DOCUMENT SECTION:
Trish Wilson on Shared Parenting
Trish Wilson's op-ed is in response to a column that Glenn Sacks and Mike McCormick had written about shared parenting.
Posted on Sun, Jul. 30, 2006
VIEWPOINT: Don't force 'shared parenting' on children
By Trish Wilson
BOSTON - Mike McCormick and Glenn Sacks have written a lot of misconceptions about shared parenting in their viewpoint, "Initiative helps children of divorce".
"Shared parenting" is a feel-good euphemism for joint physical custody. Shared parenting has been rejected in Maryland, Colorado, Tennessee, New York, Illinois, Nevada, California, the United Kingdom, New Zealand, Australia and Canada. A shared parenting bill has been shelved in Massachusetts; it is dead for the time being.
Custody should be determined on a case-by-case basis. One particular form of custody (such as shared parenting) should not be forced on parents when other forms of custody would be more appropriate for them and especially for their children.
Shared parenting already is an option for parents who choose to try it on their own. There does not need to be a presumption for it. Ninety percent of parents settle without the need for court intervention in deciding what form of custody is best for them and for their children.
Most parents do not choose shared parenting because they recognize how hard it would be on them and especially on their children. They also recognize that in most cases, the mother had been the primary caregiver of the children, and they believe she should continue in that capacity. That is why mothers most often get sole custody. It is not because of bias against dads in court.

STORED ROWS:

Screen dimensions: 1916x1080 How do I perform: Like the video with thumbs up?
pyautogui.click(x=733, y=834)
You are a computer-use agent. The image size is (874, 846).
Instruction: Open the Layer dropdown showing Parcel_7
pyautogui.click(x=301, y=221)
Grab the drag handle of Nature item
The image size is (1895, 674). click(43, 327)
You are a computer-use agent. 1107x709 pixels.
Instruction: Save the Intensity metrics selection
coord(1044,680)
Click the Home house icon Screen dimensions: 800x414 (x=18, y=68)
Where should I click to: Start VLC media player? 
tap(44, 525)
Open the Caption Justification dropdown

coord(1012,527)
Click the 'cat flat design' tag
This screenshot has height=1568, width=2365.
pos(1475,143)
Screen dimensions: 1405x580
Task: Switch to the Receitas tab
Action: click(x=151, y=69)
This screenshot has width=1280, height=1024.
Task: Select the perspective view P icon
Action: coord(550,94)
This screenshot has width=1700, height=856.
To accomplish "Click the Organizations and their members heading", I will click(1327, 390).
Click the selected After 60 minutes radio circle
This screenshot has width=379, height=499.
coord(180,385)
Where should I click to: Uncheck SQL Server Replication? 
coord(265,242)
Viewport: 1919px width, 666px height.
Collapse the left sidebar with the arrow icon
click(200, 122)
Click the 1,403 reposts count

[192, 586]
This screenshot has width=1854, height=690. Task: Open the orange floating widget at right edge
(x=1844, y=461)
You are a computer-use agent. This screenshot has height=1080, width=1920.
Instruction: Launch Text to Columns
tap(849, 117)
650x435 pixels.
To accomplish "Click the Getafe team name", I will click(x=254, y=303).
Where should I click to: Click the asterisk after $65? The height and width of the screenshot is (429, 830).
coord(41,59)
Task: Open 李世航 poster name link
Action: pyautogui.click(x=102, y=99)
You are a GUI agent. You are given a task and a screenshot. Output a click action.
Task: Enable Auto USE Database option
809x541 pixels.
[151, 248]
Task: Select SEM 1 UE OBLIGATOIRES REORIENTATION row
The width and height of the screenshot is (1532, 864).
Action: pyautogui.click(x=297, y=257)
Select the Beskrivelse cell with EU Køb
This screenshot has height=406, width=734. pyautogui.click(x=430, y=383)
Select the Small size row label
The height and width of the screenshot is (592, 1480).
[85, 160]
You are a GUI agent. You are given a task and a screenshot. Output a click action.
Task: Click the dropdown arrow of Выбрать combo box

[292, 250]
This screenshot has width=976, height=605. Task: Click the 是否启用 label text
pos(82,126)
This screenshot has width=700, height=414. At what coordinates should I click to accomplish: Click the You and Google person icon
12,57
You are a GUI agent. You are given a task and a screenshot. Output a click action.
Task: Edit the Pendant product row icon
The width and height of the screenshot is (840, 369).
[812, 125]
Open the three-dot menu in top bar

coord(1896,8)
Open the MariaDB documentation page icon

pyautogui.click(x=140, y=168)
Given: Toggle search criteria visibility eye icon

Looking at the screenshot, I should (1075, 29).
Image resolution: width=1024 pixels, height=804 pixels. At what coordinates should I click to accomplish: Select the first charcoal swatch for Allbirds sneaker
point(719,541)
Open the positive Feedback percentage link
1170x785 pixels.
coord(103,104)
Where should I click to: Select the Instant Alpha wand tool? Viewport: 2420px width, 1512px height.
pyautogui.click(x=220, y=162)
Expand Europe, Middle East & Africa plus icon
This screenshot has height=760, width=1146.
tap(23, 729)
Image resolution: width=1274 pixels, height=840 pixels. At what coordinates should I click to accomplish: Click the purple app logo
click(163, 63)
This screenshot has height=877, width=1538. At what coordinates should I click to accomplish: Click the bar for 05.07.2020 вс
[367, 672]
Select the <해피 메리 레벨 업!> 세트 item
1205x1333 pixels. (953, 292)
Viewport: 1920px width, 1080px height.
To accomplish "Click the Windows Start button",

PROMPT: Shorten the paragraph of the shared parenting op-ed that begins "Shared parenting already is an option" while keeping its main facts. Rely only on the op-ed about shared parenting and ignore the records.

ANSWER TO THIS EXERCISE: Parents can already choose shared parenting themselves, so no presumption in its favor is needed. Ninety percent of parents settle custody without court intervention.